What’s stopping children biking to school?

Over two weeks in June the Active Communities team surveyed nearly 1000 children at Primary Schools across Birmingham to see how they have traveled to school and how they would have liked to travel and the difference is pretty striking:

It won’t come as a surprise to our cycling teams delivering ‘Bikeability’ in hundreds of Birmingham schools that children love to bike, but can’t .

Interviewing children, parents and local people on Clean Air Day

We took the opportunity to ask children what they thought was stopping them getting to school the way they wanted to. Here are some of their comments:

‘My Mum has to get my sister to her school too.’

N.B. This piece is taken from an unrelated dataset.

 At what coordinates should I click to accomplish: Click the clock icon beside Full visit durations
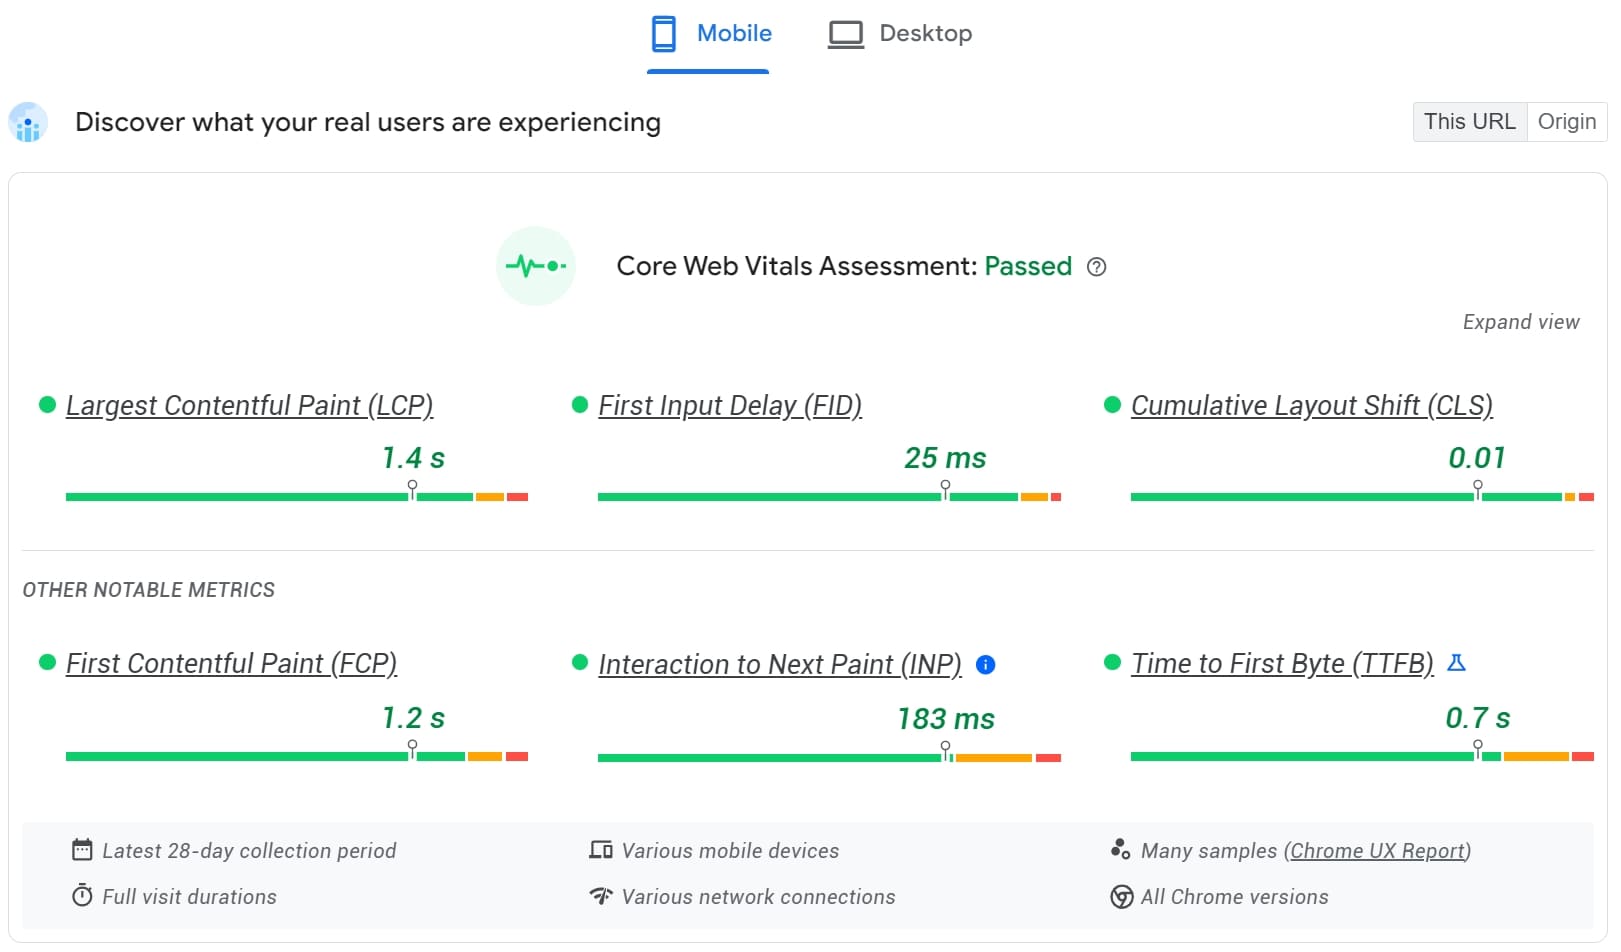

‘It’s easier. We just get in the car.’

‘It’s just what we have to do.’

‘The roads are too dangerous’

‘I can’t ride a bike on the roads’

Clean Air Day Assembly at one of the schools we visited.

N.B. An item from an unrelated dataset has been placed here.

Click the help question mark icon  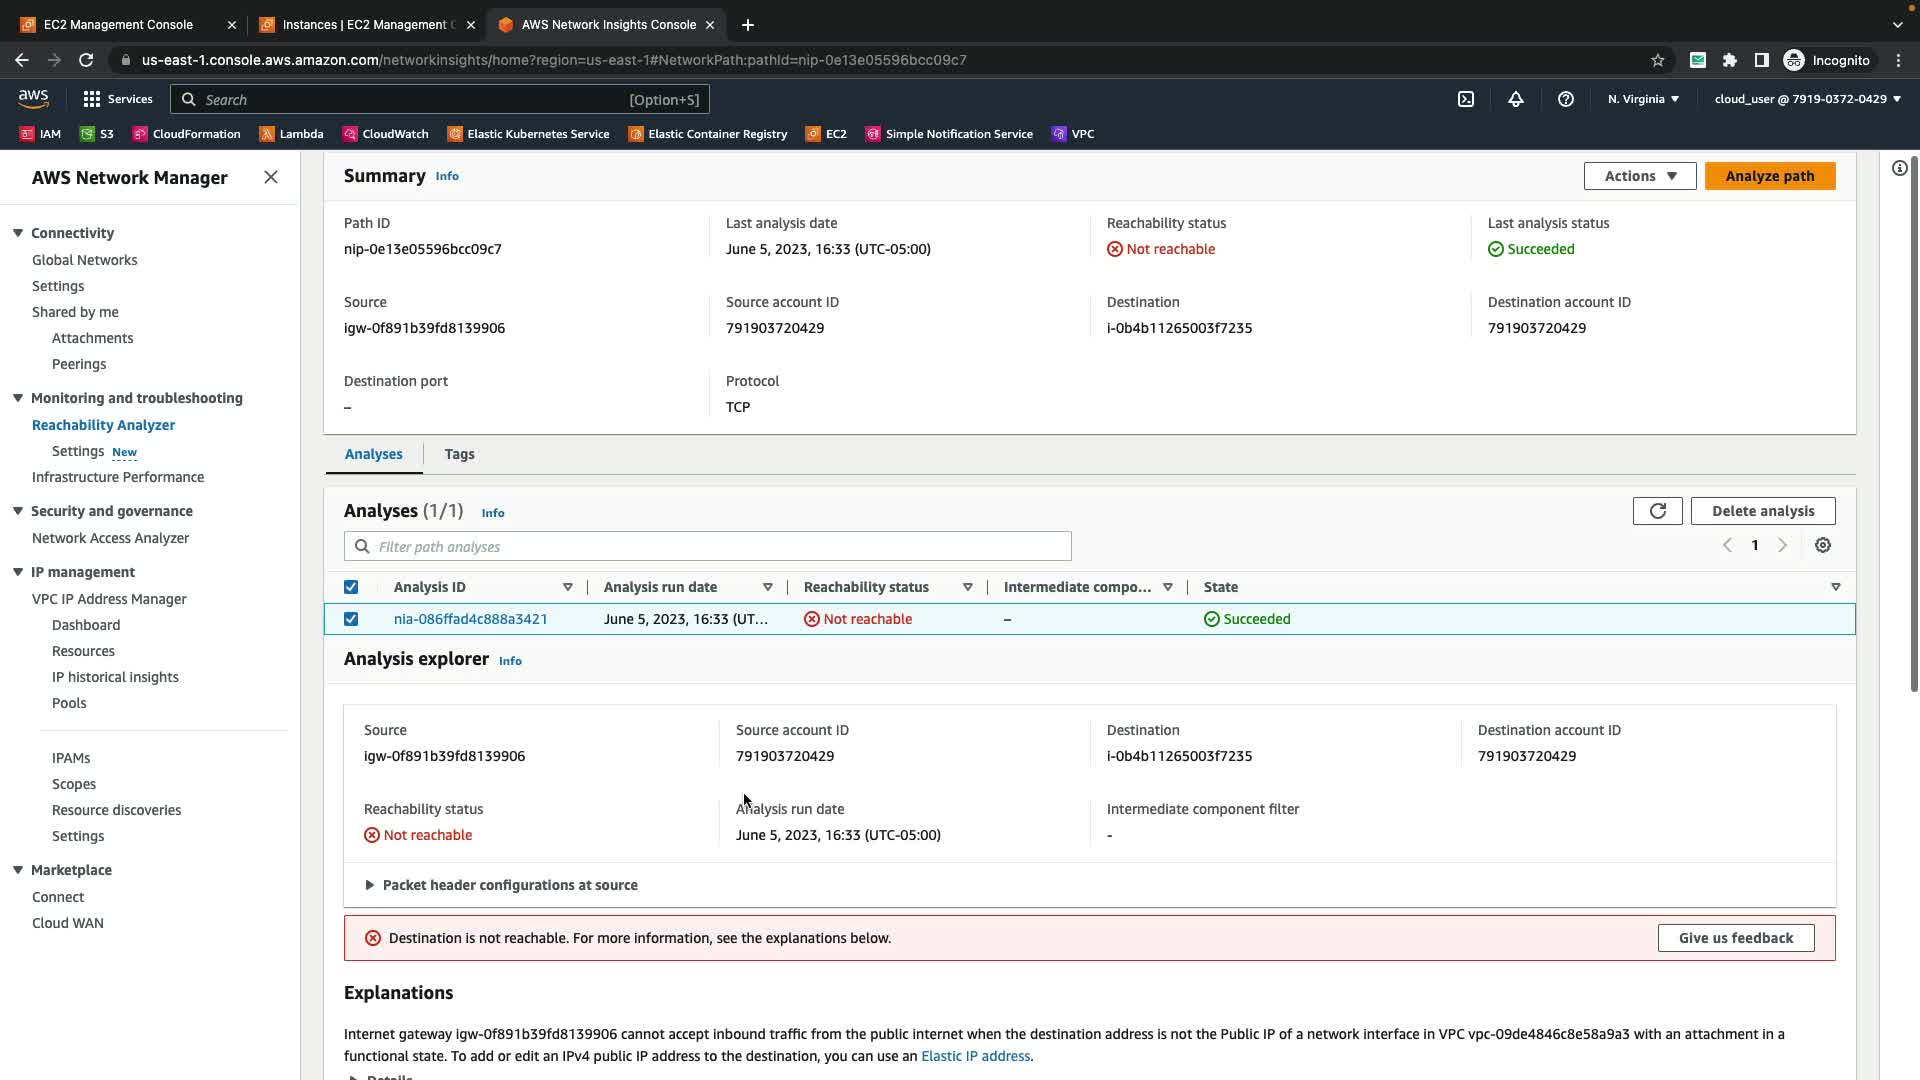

Most importantly we asked what they can do to make it more likely to travel the way they want to:

‘Bikeability’s helped give me confidence.’

‘I can talk to my parents’

‘It’s not up to me, but if more people understood [about Clean Air]’

‘If the roads had less traffic on…’

‘When the roads are closed it’s great’ [riding a bike – refering to Active Streets Road closure]’

Bikeability is a Government funded scheme for cycling proficiency, and more! It’s about gaining practical skills and understanding how to cycle on today’s roads. Bikeability gives everyone the skills and confidence for all kinds of cycling. In Birmingham it’s delivered by Birmingham Big Bikes.

There are three Bikeability levels, each designed to improve cycling skills, no matter what is known already. Levels 1, 2 and 3 take trainees from the basics of balance and control, all the way to planning and making an independent journey on busier roads.

But as the children said, just having more confident, proficient young cyclists may not by itself lead to more children cycling to school as they want to – Bikeability has been running for many years now, and although many more cyclists have improved their ability to bike, it has not led to many more children cycling to school. That’s why we’re looking at more radical solutions like limiting traffic around schools to improve air quality and encourage more people to either leave their cars behind or at least not park outside their school where they pose a health hazard both for road safety and polluting the air our children breathe.

We’ll be posting more about what our children, parents and other people are saying to us about air quality, and what we can do to make a difference.